Model Overview
The lightblue/DeepSeek-R1-Distill-Qwen-1.5B-Multilingual is a 1.5 billion parameter language model developed by Lightblue, based on the deepseek-ai/DeepSeek-R1-Distill-Qwen-1.5B architecture. Its core innovation lies in its multilingual Chain-of-Thought (CoT) fine-tuning, enabling it to process and generate responses, including its internal 'thought' process, in the language of the prompt. This contrasts with the original R1 models, which often default to Chinese or English for internal reasoning.
Key Capabilities
- Multilingual CoT Reasoning: The model is specifically trained to perform Chain-of-Thought reasoning and generate responses entirely within the user's language, enhancing explainability and understandability for diverse linguistic contexts.
- Broad Language Support: While performing well across many languages, it shows stronger performance in higher-resource languages such as Japanese, English, German, Arabic, and French, compared to lower-resource languages like Amharic or Lao.
- Extended Context Window: Features a substantial context length of 131072 tokens, allowing for processing longer inputs and maintaining conversational coherence.
Usage Recommendations
- Sampling Parameters: It is recommended to use a sampling temperature between 0.5 and 0.7 for optimal output quality.

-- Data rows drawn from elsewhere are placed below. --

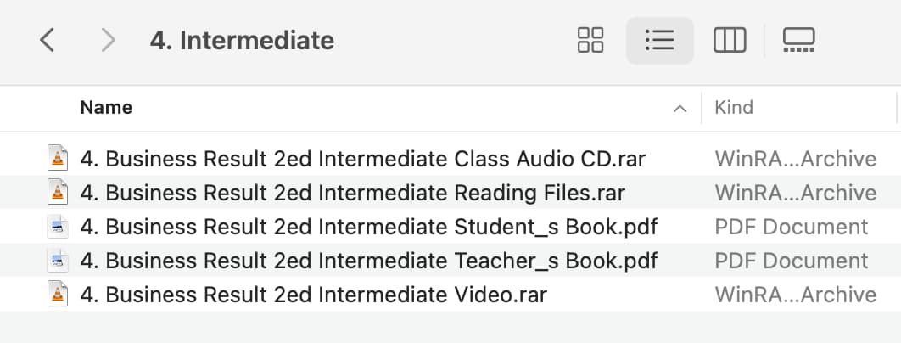Viewport: 901px width, 343px height.
Task: Go back with the left chevron
Action: (48, 40)
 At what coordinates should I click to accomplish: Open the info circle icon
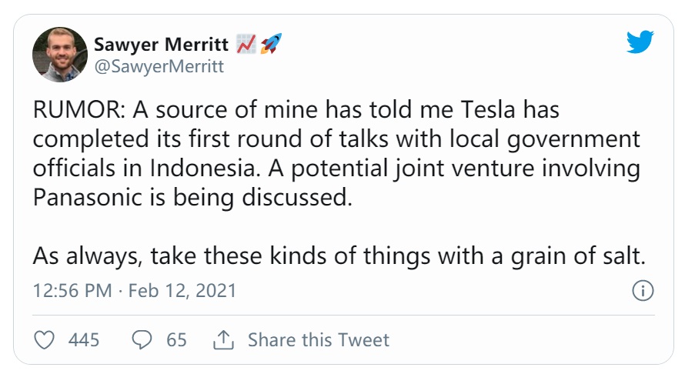pos(643,291)
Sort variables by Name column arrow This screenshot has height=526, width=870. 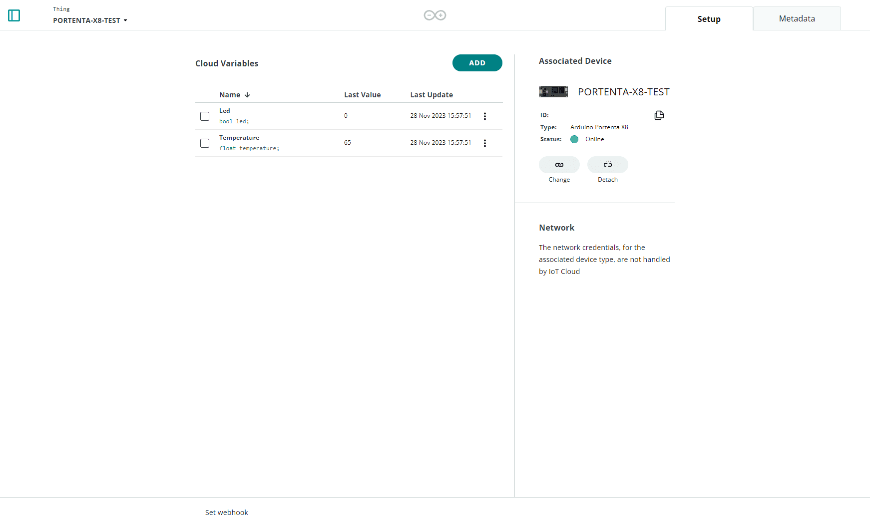247,95
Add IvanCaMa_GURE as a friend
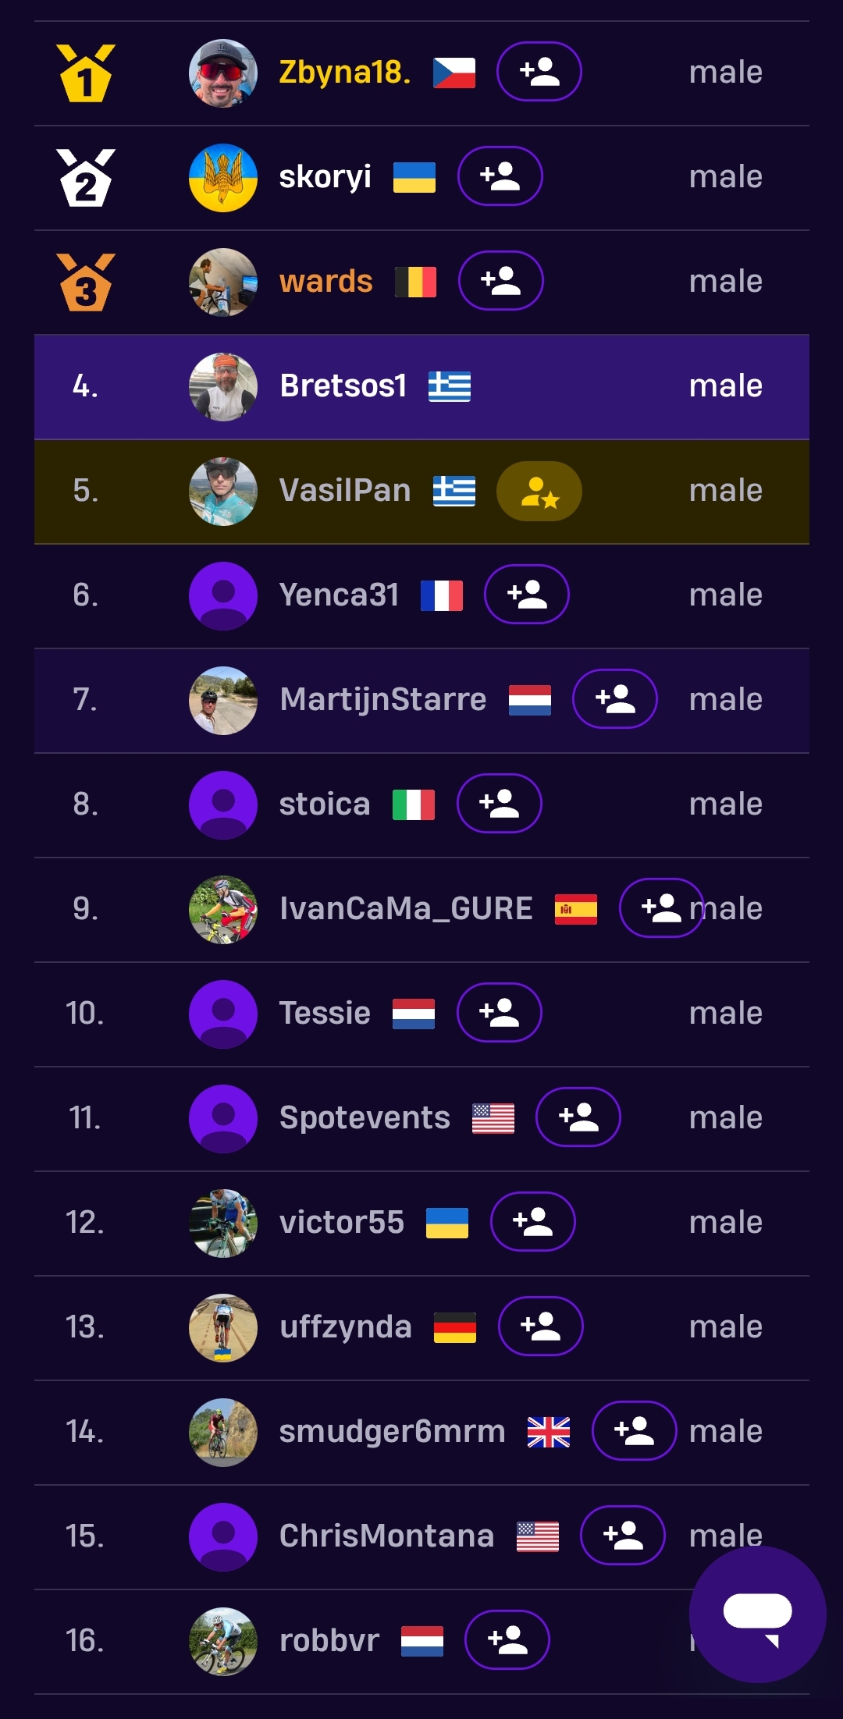 tap(660, 908)
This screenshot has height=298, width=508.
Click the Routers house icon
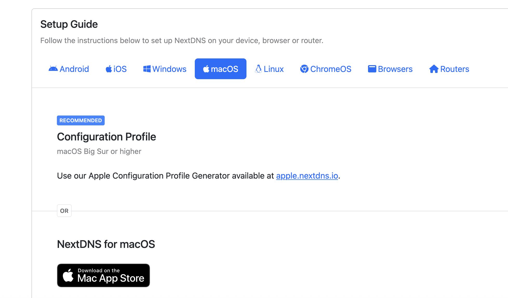click(x=434, y=69)
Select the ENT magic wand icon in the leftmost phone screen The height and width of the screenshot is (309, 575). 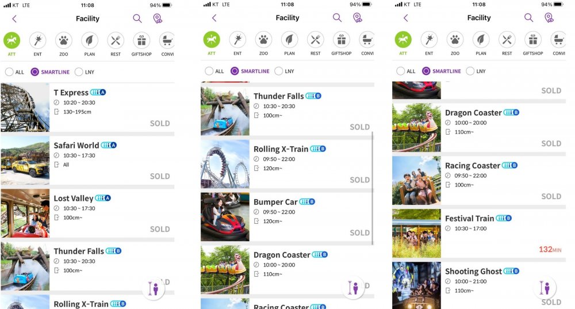tap(37, 40)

- Repetition Penalty: For niche languages where repetition may occur, setting a
repetition_penalty of 1.1 or higher is advised.
Evaluation Highlights
Preliminary evaluations indicate that the model reliably produces correct answers and maintains the correct language for both its thinking process and final response across a variety of languages. For instance, it achieved high scores (>=0.8) in correctly formatted and accurate results for languages like English, German, Japanese, and Korean in a quick 5-question evaluation.